Razer is best known as a gaming company, but its products have more extensive use than that. Over the past few years, the company’s Windows laptops have proved not just some of the best gaming laptops, but also some of the best devices for content creators. Lately, I’ve been using the new Razer Blade Stealth (2019) – a 13-inch laptop with a powerful GPU inside, and I’ve got a few thoughts to share.
Starting with the obvious, let’s talk about performance. I picked up the “mid-tier” version of the Razer Blade Stealth when it launched recently, which means I’ve got a Core i7, 10th gen processor, 16GB of RAM, 512GB of storage, and an FHD display.
Put, this thing flies. Windows 10 is installed on the Blade Stealth with minimal bloatware on top, and it runs extremely quickly, almost never dropping any frames and stuttering when opening up even intensive programs.
My primary use for the machine is writing for 9to5Google, but I invested in this device because it can also handle photo and video editing better than the Huawei Matebook X Pro I was using prior. While I did experience some crashing issues with Premiere Pro, the editing process was smooth, and even exporting was just shy of real-time. As for Photoshop and Lightroom, they both run without any restrictions. I edited hundreds of photos in Lightroom while on battery power, even exporting them live during this week’s Made by Google event in NYC, and the Blade never skipped a beat.
There’s really no bottleneck on this machine for these sorts of tasks. A Core i7 and 16GB of RAM is already a capable package, but the addition of the GTX 1650 really helps keep things running well for content creation.
Of course, this is technically a gaming laptop, so I had to fire up some games too. My game of choice is Rocket League, and with the settings turned up reasonably high at the maximum 1080p resolution, I was able to pull a consistent 60fps easily. Another casual title I spent some time playing on the Razer Blade Stealth was Speedrunners, but that’s not a very taxing option. Still, it handled the game without skipping a beat. I’d imagine that the 4K model might run into some issues playing games at 4K, but if you opt for 1080p, the machine should keep up with most games you throw its way.

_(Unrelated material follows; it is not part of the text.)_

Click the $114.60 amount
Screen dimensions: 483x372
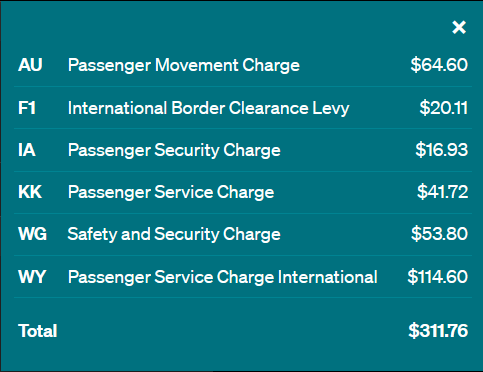(x=438, y=277)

Razer makes plenty of gaming keyboards, but I’ve always been a bit skeptical of its laptop keyboards. Being my first Razer laptop, I wasn’t sure what to expect of the Blade Stealth (2019), but overall I’m pretty happy with it.
The keys themselves are well spaced and have a decent amount of travel, but not so much that it’s fatiguing to type on. I think it’s much more comfortable to type on this than the MacBook Pro, but it’s not quite to the level of Google’s Pixelbook, which I consider the gold standard for keyboards. Razer’s colorful, customizable backlighting is also really lovely.
My sole complaint about this keyboard is the right-hand shift key. A somewhat common trend is to make that key the same size as a letter key, and it’s still an infuriating decision to me. It took several hours of use to start getting used to the smaller key finally. I’d bet Razer did this to leave more room for the arrow keys, a crucial part of a gaming laptop, but I don’t think it was worth it. After all, you need a proper keyboard to play games on this machine comfortably.
Battery Life |
The Razer Blade Stealth (2019) is a very spec-heavy device, and by extension, a very power-hungry device. Battery life is not incredible on this machine, but that’s something I can live with.
With general tasks such as writing in a browser or even Microsoft Word, you can easily pull around 8 hours out of a single charge. Add Photoshop or a casual game to the mix, and things get down to approximately 5-6 hours.
However, if you’re doing more intensive tasks, you need to keep a charger or battery bank nearby. With Lightroom, a Sony remote application, and a few Chrome tabs open, I was able to run through over 60% of the battery in the Stealth in barely an hour, even with the battery saver mode turned on. Undoubtedly this is because of the GTX 1650 inside, but it’s still pretty nuts how quickly you can kill this battery if you want to.
Luckily, charging is fast with Razer’s included power brick. That’s a 100W USB-C charger, which I wish was a bit less bulky, but it could quickly charge up the machine. At one point, I was able to go from 10% to 90% in less than an hour while still using quite a few tabs in Chrome. Even a 60W charger I keep handy in my backpack was able to give the machine a fixed charge, though.
Is it worth it? |
I’ve only spent around a week with the Razer Blade Stealth (2019), but right now, I think this is the best Windows laptop content creators can get for use on-the-go. It’s highly capable, built well, and it’s actually not overly expensive at $1,899 for the model I purchased. Sales are now open on Razer’s website and select other retailers.